**Extracted entries**
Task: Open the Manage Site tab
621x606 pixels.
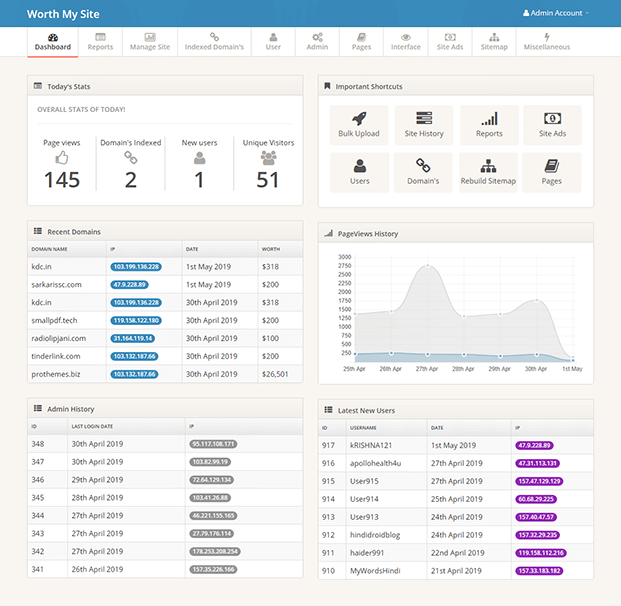Action: [150, 41]
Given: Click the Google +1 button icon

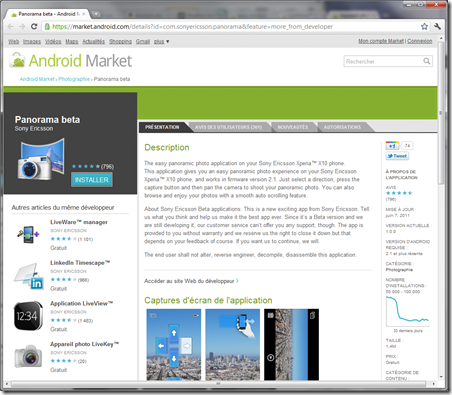Looking at the screenshot, I should 392,146.
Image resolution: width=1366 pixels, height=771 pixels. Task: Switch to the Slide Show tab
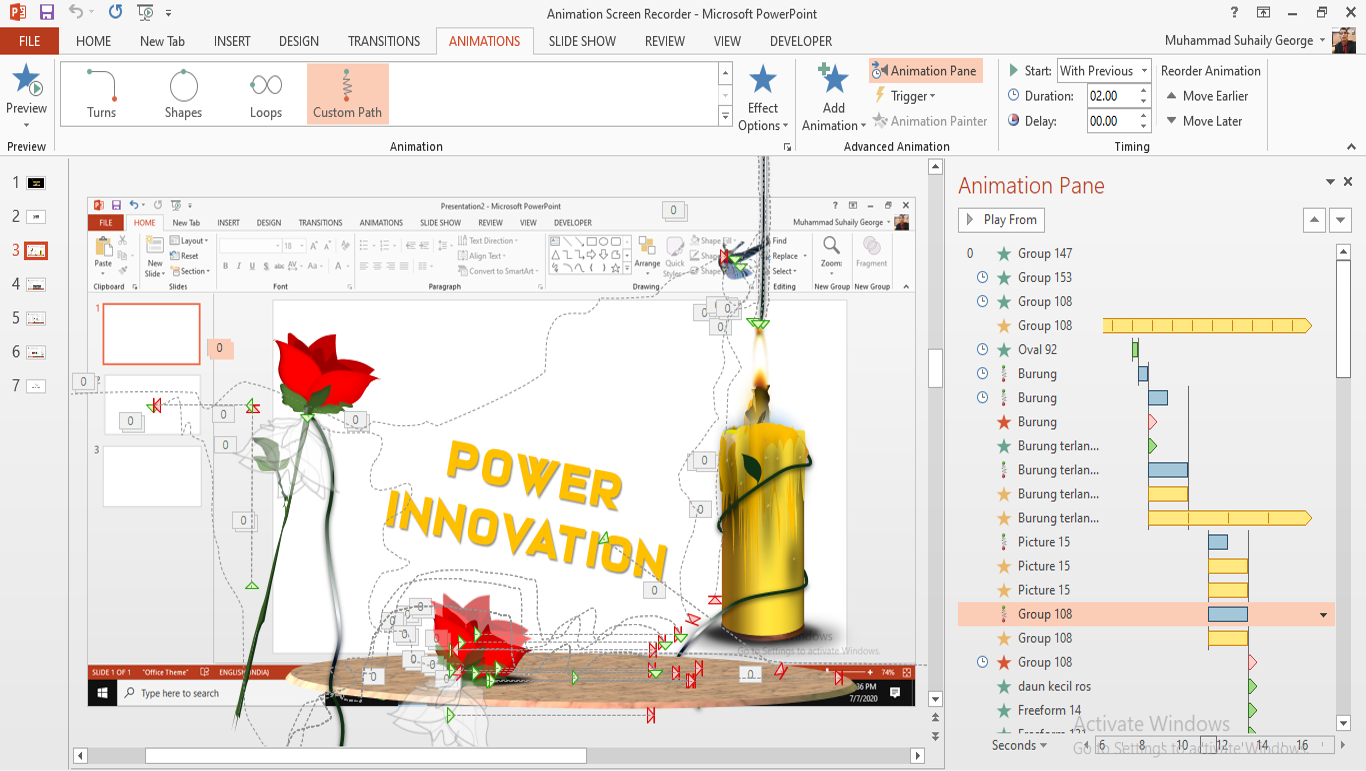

**What the task requires**
Leaving aside the images, write out the entries above word for word.

**Expected answer**
Task: Open the Manage Site tab
621x606 pixels.
Action: [150, 41]
Given: Click the Google +1 button icon

Looking at the screenshot, I should 392,146.
Image resolution: width=1366 pixels, height=771 pixels. Task: Switch to the Slide Show tab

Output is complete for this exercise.